» **PASSAGE TO READ**
*-*-*

# how to brace fish tank



## jp80911 (Apr 3, 2008)

Just got a 90g tonight, the guy is down grading since his new landlord won't let him keep the big tank so traded my 55g for 90g.
while I was cleaning the tank I then realized it doesn't have center brace (he actually delivered the tank so I didn't get to see it before hand)so probably is an old tank. do I need to add a center brace if so how do I do it?
I'd also like to add additional brace around the tank (top and bottom) just in case, any one know how?

currently its in garage now filled with water to see if it has any leak (hope not) since it was sitting outside for the past couple months after he moved. it was filled before with no leak.

Thanks

Jack


----------



## Winkyee (Feb 17, 2003)

If it didn't have one, it probably doesn't need one.. I've had 120 gallon tanks 6' long that weren't braced.. They would bow about 1/2" in middle and were made from 1/2" glass..
How thick is the glass in this one?


----------



## jamezgt (Jun 24, 2008)

My 135G doesn't have a center brace. Nothing has happened, YET! My biggest fear


----------



## dschoter05 (Oct 14, 2008)

Does it look like there was a brace and he cut it out? If thats the case i would say you should try to brace it.


----------



## jp80911 (Apr 3, 2008)

it doesn't look like it was cut out. it doesn't have center brace.

the leak test resulted in horrible failure...I think one of the seal is leaking. damn it...i'm so pissed..WTF


----------



## dschoter05 (Oct 14, 2008)

jp80911 said:


> it doesn't look like it was cut out. it doesn't have center brace.
> 
> the leak test resulted in horrible failure...I think one of the seal is leaking. damn it...i'm so pissed..WTF


That sucks man. If it doesnt look like he cut it out then dont wory bout it.


----------



## jp80911 (Apr 3, 2008)

yea I know...just I have no confident in myself of repairing the seal so I'm trying to sell it and get an other tank.

http://www.piranha-fury.com/pfury/index.php?showtopic=184982


----------



## CLUSTER ONE (Aug 2, 2006)

just sell it to soembody to use for reptiles or for them to reseal it.


----------



## jp80911 (Apr 3, 2008)

yea, my co-worker is suppose to come pick it up this Sunday for her lizards


----------

*-*-*

» **DATA PROVIDED**
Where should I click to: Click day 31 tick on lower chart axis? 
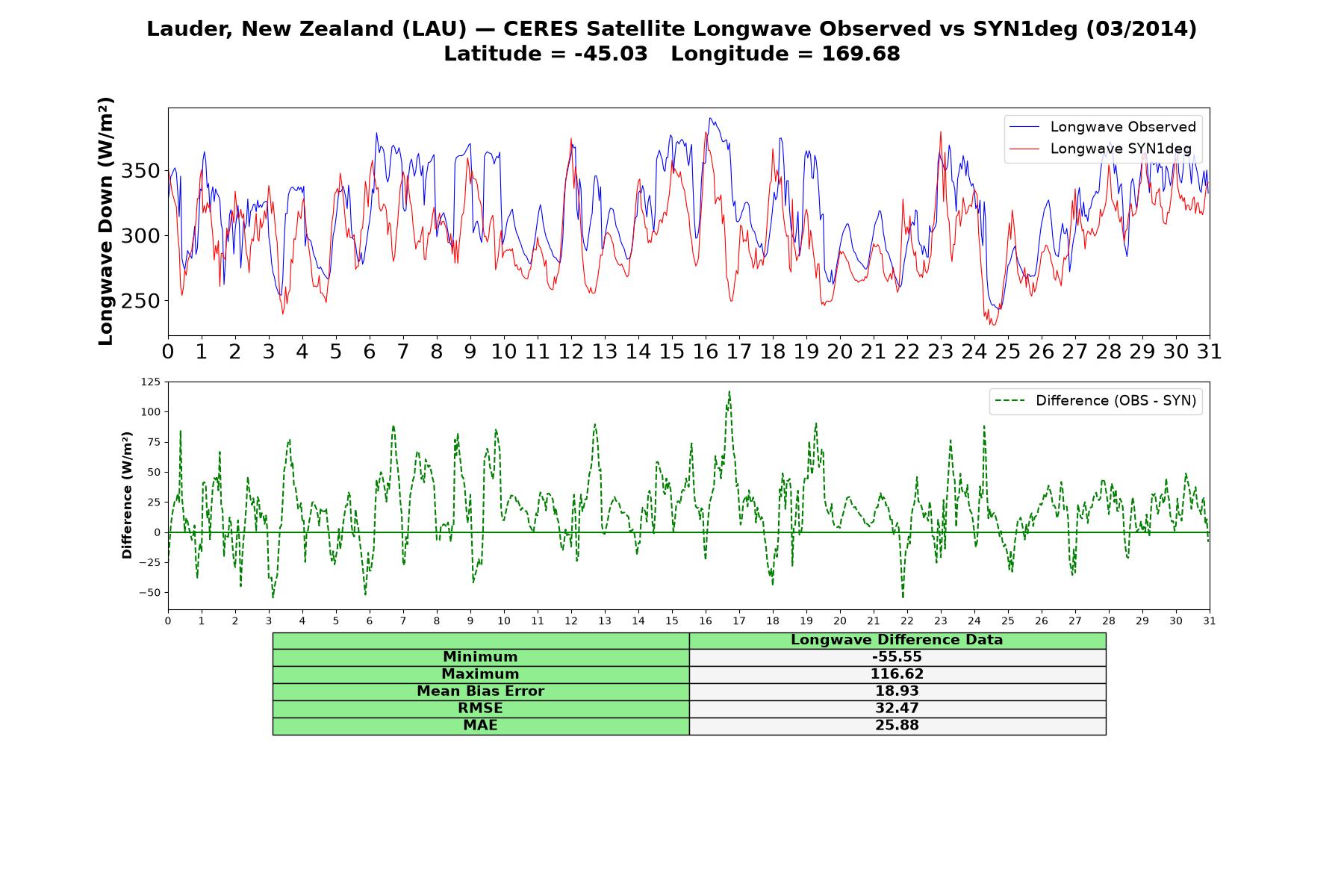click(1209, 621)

*-*-*

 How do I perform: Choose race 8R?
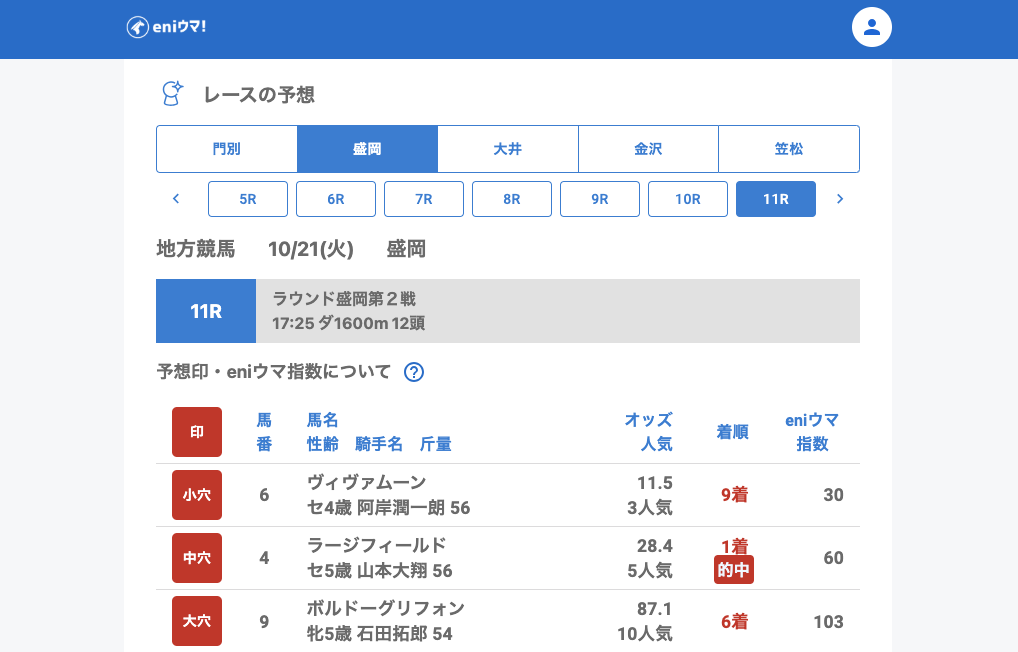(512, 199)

*-*-*

» **STATED PROBLEM**
Reproduce the part of the forum thread on bracing a fish tank between "currently its in" and "(Feb 17, 2003)", inclusive. Answer using only the forum thread.

» **RESULT OF THIS TASK**
currently its in garage now filled with water to see if it has any leak (hope not) since it was sitting outside for the past couple months after he moved. it was filled before with no leak.

Thanks

Jack


----------



## Winkyee (Feb 17, 2003)